RECORDS TO PROCESS:
--- --- ---

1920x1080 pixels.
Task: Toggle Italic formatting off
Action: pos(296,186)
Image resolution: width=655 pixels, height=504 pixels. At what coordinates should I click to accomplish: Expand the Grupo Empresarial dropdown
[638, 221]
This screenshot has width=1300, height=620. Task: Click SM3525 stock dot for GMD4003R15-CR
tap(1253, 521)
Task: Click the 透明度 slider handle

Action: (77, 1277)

--- --- ---

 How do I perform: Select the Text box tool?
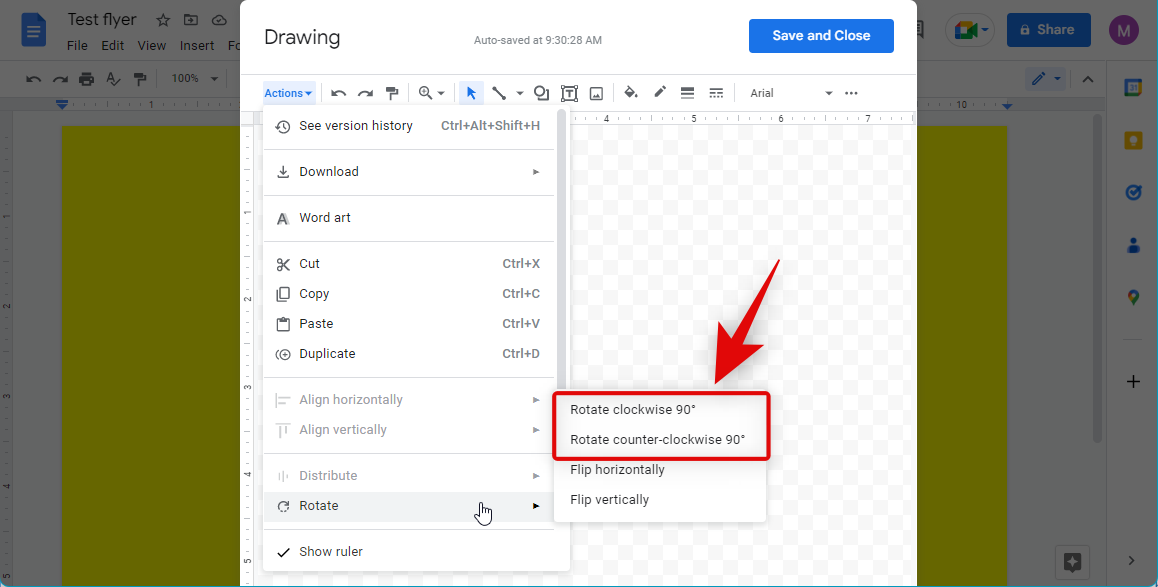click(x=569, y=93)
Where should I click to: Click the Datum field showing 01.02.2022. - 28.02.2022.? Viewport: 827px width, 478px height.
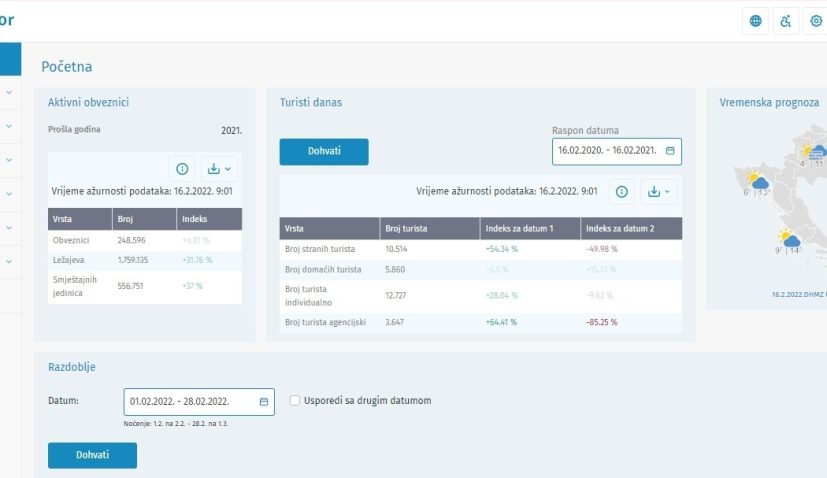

--- --- ---

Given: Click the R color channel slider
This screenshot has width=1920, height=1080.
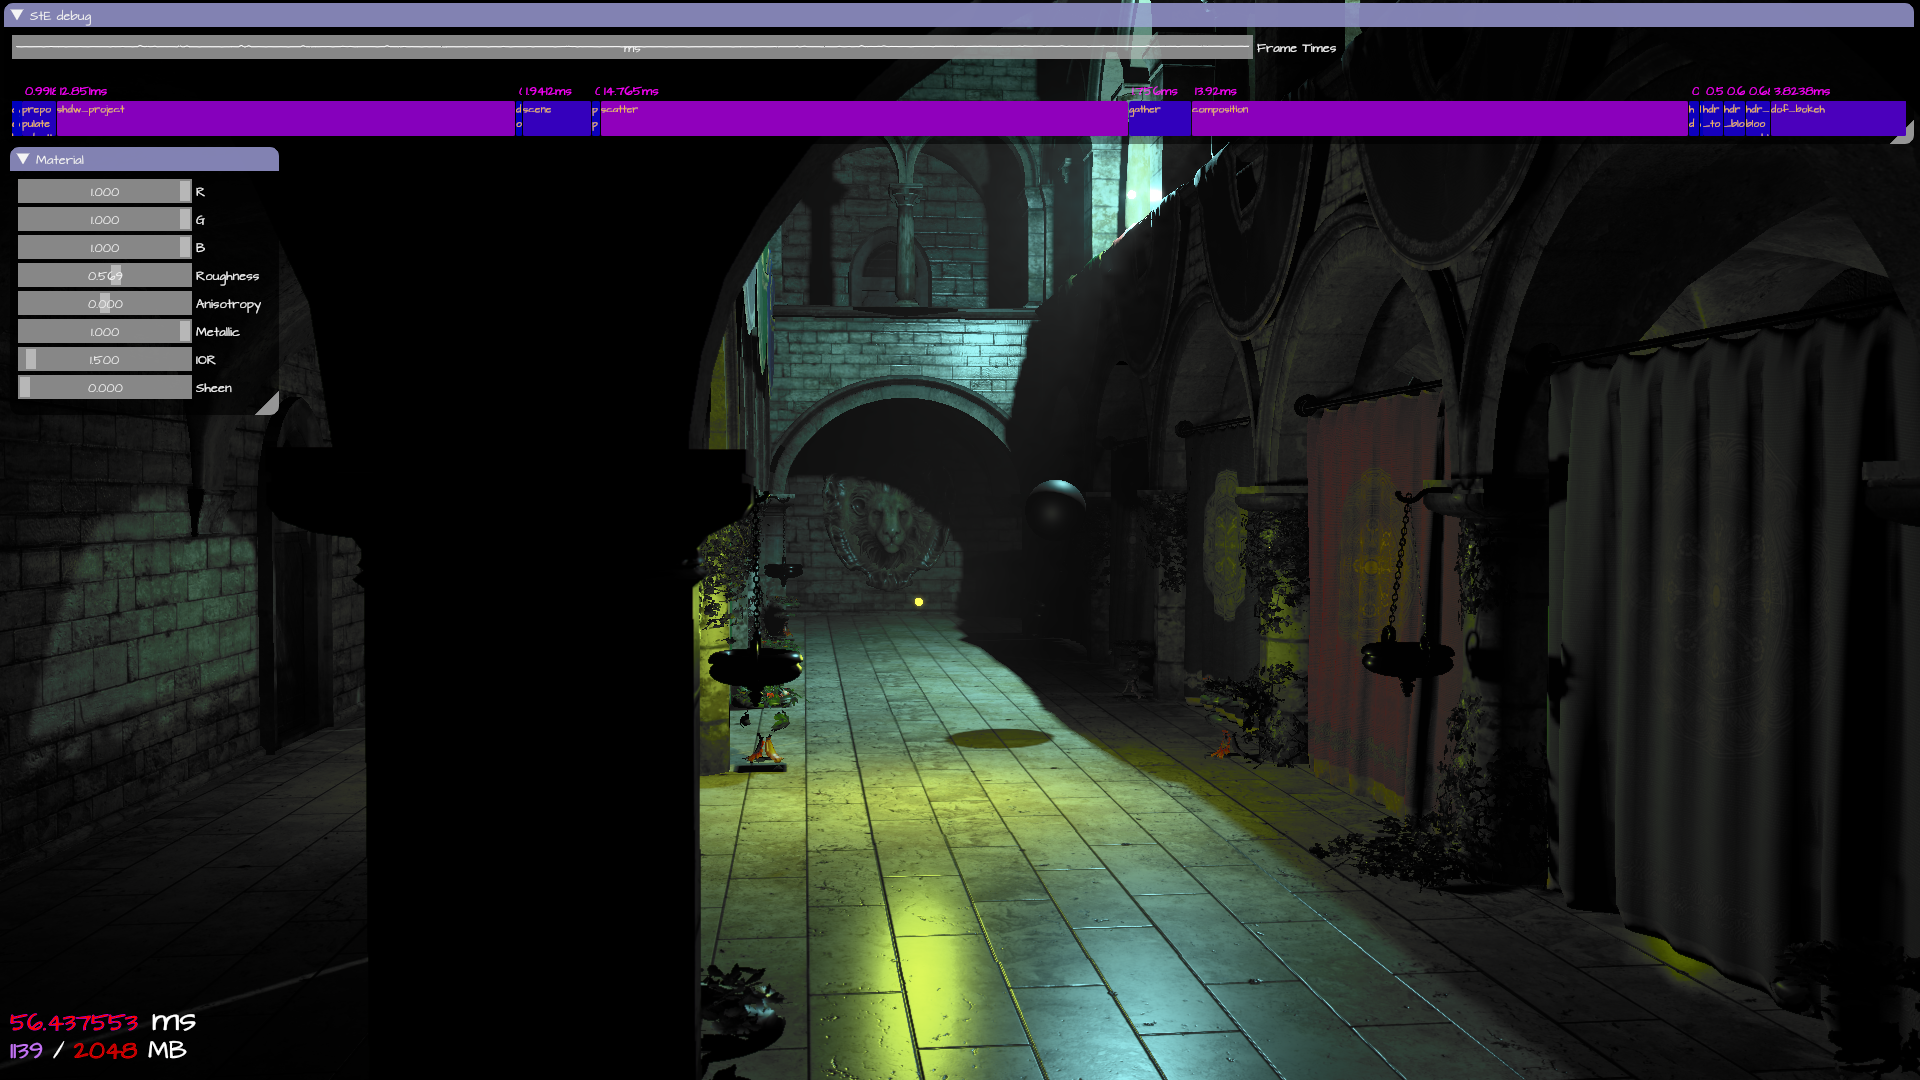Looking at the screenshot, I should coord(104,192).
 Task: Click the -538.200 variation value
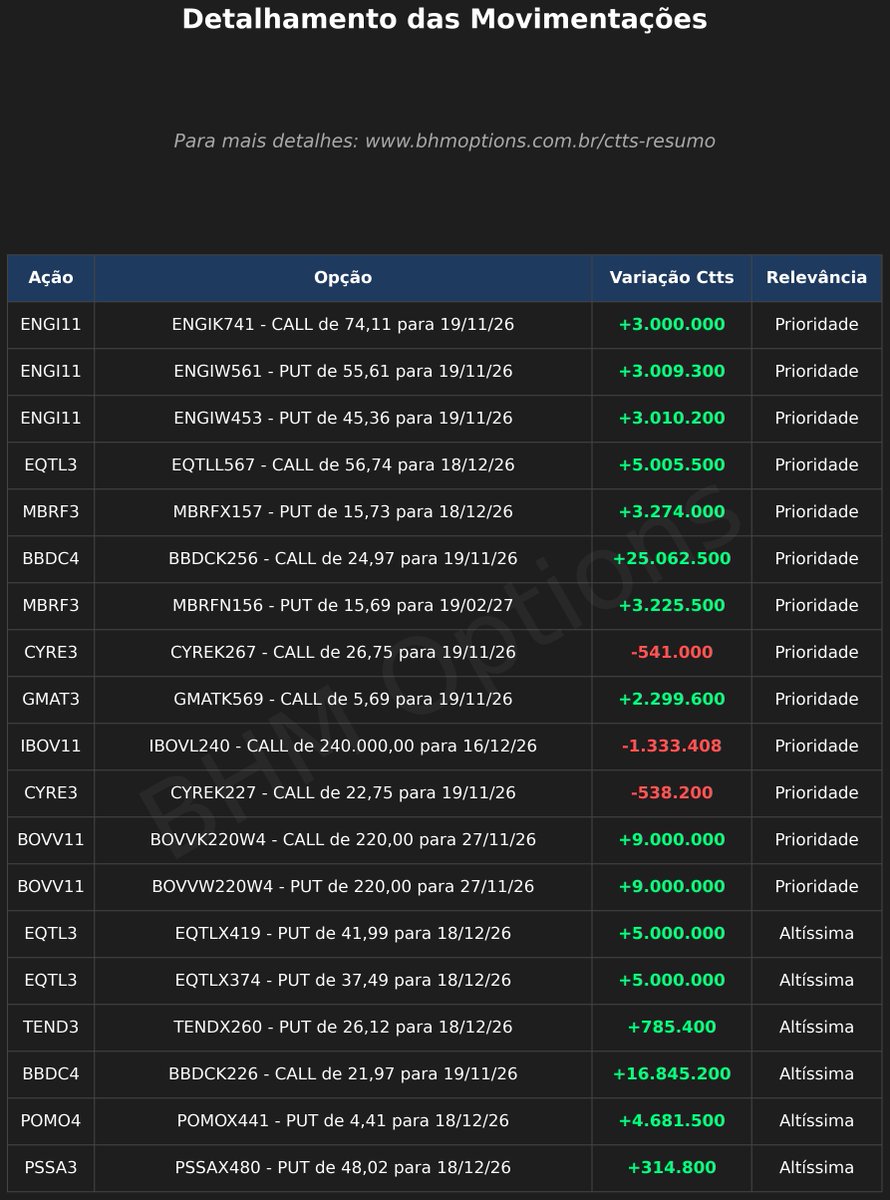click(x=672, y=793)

--- --- ---

Give the number of lines in the material above that contain the word "height". Reply with the number alone.

WORKED ANSWER: 4